A machine learning (ML) model was developed with R2 =0.80 to predict 2-year cumulative oil production (CUMO) in response to multiple input parameters, including completion design variables, geologic properties, a depletion factor for production degradation, well sequencing information (e.g., standalone, zipper, or parent-child), and well spacing. The 2-year CUMO is then extended to a 30-year forecast using automated DCA, which enables the quick calculation of economic metrics with detailed economic assumptions so that the process mirrors actual field development planning. A genetic algorithm then determines the optimum completion design that maximizes NPV. The workflow also provides production profiles and heat maps of completion fluid and proppant combinations to assess tradeoffs in oil recovery and NPV.
The workflow was applied to 17 wells in four benches in a Midland Basin DSU. The economic metrics and oil recovery at the base completion designs were compared with the output of existing tools and demonstrated consistency. The optimizer suggests that changes to the fluid and proppant loadings for four wells in three benches would result in a 38% NPV and 13% CUMO uplift.
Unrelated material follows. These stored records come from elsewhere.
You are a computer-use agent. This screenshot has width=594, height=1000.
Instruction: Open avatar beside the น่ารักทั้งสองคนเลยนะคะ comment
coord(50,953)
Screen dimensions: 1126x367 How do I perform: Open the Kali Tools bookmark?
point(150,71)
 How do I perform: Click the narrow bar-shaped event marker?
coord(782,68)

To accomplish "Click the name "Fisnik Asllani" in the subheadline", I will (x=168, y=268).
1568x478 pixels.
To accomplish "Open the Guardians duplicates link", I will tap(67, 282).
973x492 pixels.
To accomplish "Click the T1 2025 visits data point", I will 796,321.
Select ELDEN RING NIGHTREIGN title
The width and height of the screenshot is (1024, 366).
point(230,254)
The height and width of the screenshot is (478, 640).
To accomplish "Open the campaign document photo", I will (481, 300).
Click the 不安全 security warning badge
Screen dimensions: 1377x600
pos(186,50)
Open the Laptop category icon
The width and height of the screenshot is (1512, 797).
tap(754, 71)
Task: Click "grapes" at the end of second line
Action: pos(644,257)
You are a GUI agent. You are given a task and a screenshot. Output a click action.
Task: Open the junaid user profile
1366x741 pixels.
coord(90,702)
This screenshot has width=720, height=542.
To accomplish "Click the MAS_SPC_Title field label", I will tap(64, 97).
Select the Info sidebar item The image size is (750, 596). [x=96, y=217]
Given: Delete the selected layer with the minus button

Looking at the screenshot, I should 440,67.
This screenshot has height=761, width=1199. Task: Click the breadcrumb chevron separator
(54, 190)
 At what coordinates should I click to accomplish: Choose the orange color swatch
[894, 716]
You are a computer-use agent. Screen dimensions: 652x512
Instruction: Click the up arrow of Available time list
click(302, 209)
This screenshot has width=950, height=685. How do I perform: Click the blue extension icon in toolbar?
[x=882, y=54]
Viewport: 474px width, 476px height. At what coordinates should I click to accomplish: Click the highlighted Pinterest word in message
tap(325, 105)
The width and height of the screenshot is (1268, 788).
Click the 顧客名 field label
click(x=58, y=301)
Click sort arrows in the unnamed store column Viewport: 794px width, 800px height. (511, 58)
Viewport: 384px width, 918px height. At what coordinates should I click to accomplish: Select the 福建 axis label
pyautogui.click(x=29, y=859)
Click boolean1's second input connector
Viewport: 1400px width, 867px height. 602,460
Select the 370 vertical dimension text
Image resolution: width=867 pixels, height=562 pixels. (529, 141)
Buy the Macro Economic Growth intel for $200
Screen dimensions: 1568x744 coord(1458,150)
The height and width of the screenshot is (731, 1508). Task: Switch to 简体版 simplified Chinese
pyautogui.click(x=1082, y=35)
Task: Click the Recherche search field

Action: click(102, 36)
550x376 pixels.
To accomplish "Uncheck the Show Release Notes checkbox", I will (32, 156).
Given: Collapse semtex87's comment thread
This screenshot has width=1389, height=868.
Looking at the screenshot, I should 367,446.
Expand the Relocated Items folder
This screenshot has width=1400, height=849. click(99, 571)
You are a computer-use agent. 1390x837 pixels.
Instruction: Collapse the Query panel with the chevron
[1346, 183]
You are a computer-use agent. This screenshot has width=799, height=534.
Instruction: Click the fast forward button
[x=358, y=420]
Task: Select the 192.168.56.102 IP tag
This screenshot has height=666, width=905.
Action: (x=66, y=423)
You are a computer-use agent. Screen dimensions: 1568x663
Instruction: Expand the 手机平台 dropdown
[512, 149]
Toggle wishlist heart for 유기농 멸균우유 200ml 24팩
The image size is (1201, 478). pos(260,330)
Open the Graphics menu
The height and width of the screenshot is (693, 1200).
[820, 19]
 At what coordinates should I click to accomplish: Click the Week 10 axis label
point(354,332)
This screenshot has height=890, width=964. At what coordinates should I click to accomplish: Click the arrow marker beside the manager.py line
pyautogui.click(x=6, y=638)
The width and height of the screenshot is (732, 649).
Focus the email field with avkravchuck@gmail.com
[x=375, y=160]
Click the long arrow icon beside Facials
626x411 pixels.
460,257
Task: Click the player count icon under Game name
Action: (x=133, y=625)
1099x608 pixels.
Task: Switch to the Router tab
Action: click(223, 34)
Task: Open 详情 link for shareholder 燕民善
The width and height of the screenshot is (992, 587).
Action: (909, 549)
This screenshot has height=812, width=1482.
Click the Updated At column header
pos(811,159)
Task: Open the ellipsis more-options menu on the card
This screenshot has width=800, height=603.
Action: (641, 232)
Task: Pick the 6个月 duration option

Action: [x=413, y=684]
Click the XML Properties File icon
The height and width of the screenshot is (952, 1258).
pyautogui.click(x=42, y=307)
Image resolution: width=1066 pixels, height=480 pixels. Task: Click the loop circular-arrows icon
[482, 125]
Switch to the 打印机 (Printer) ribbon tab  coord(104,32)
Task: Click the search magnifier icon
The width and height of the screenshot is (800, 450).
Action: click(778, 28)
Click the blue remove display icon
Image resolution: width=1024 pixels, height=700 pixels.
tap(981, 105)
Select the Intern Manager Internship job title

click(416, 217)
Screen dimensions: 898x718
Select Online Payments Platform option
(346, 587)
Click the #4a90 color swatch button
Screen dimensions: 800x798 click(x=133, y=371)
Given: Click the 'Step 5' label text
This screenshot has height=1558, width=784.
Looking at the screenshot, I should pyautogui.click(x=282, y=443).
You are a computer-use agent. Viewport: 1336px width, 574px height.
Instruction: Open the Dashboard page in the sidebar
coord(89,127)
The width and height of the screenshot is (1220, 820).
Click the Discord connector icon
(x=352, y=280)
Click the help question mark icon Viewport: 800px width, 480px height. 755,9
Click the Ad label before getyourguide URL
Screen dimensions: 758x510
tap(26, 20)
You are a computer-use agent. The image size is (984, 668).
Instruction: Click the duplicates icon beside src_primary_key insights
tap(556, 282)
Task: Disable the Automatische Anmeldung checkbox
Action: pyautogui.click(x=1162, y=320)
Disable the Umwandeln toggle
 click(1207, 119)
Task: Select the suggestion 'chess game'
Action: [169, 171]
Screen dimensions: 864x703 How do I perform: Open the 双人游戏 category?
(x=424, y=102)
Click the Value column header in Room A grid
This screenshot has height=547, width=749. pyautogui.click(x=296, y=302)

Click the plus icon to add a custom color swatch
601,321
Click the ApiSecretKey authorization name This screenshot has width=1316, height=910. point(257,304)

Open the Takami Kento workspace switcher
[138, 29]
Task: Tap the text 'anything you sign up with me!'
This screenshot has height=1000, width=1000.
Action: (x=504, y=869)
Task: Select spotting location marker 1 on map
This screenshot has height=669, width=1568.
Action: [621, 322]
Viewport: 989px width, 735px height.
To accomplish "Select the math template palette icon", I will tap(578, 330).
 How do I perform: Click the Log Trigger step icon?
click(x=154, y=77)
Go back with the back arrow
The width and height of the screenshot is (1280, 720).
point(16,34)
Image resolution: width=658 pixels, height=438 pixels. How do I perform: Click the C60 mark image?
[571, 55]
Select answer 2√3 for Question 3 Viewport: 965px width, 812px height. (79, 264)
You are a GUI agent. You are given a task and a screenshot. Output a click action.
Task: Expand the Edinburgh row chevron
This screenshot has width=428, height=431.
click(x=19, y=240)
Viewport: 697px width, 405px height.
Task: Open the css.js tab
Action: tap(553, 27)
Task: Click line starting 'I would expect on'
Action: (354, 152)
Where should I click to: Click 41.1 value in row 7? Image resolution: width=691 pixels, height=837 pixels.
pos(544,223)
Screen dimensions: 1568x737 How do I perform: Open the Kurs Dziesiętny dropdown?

The results show the tool captures the effects of depletion and well spacing for wells landed in both the same and adjacent formations. Contour heat maps visually provide oil recovery, economic metrics, and corresponding costs at all completion design combinations within the optimization window. The maps allow for efficient business decision making and the maximization of capital allocation efficacy both with and without capital budget constraints.
The efficiency and accuracy of the workflow appears to be particularly well-suited for fast-paced multi-bench unconventional field development and accounts for the inherently multivariate nature of well design with bespoke recommendations. A single automated tool streamlines the entire workflow from completion design selection to well performance and economic evaluation. The results of this study point to the viability and power of this machine learning-based workflow, which may serve as a particularly useful supplement to existing tools for unconventional development, such as decline curve analysis and reservoir simulation.